We slightly underperformed in Brazil during February. The main negative contribution to this month’s performance was Lojas Renner (-8.9% in EUR), due to the worse than expected 4Q17 results. Despite healthy sales growth, operating expenses related to the company's future projects limited earnings growth. On the positive side, the main contributions were Gerdau (+15.3% in EUR), Itausa (+4.8% in EUR) and Magazine Luiza (+7.6% in EUR). In the case of Gerdau, the stock was supported by a combination of: (1) strong results in the 4Q17, with emphasis on the recovery of prices and margins in Brazil, (2) discussions about the implementations of tariffs on steel imports in the US, which would benefit the company’s operation in the country, and (3) the continuation of the divestment process with the sale of some plants in the US and non-core assets in Brazil that potentialized the ongoing deleveraging process.
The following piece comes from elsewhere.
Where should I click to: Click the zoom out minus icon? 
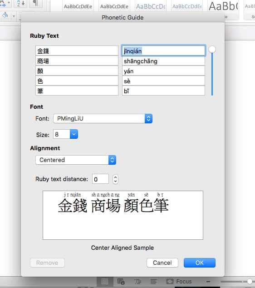coord(208,281)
We outperformed in Mexico during February. The main positive highlight was Alsea (+6.3% in EUR) following a better-than-expected 4Q17 report, delivering on its 2017 guidance, which the market had initially seen as optimistic. The results evidenced a recovery in Mexico Same-Store-Sales, which had been temporarily affected by September’s earthquake in the 3rd quarter. Continued unit expansion and resilient sales in all divisions should guarantee another year of double-digits operating earnings growth. We also saw gains from our underweight position in Televisa (-15.7% in EUR) as the company’s 4Q17 advertisement sales once again disappointed expectations falling by 14.7%; the lack of visibility on how this line will perform and their guidance of content cost growth for 2018 during the result’s conference call were also negatively received by the market.
In Chile we performed in in line with the index this month. The fund was positively impacted by our underweight positions in LTM (-3.0% in EUR), COPEC (-5.3% in EUR) and AESGENER (-3.7% in EUR), which were all trading at high multiples. LTM’s strong performance of the last three months came to a halt with the recovery in fuel prices, which could limit the company’s ability to continue its strong margin expansion. Copec, despite a continuous upwards trend in pulp price, was impacted by valuations above 25x P/E. Finally, Aesgener is still being affected by the negative performance of its Alto Maipo project, which has been delayed several times. However, the Fund was negatively impacted by our overweight positions in RIPLEY (-6.7% EUR), HITES (-4.4% EUR) and EMBONOB (-2.4% EUR). These three stocks suffered from their exposure to consumption, despite strong recovery in consumer confidence. We believe this is a short- term issue rather than a change in fundamentals.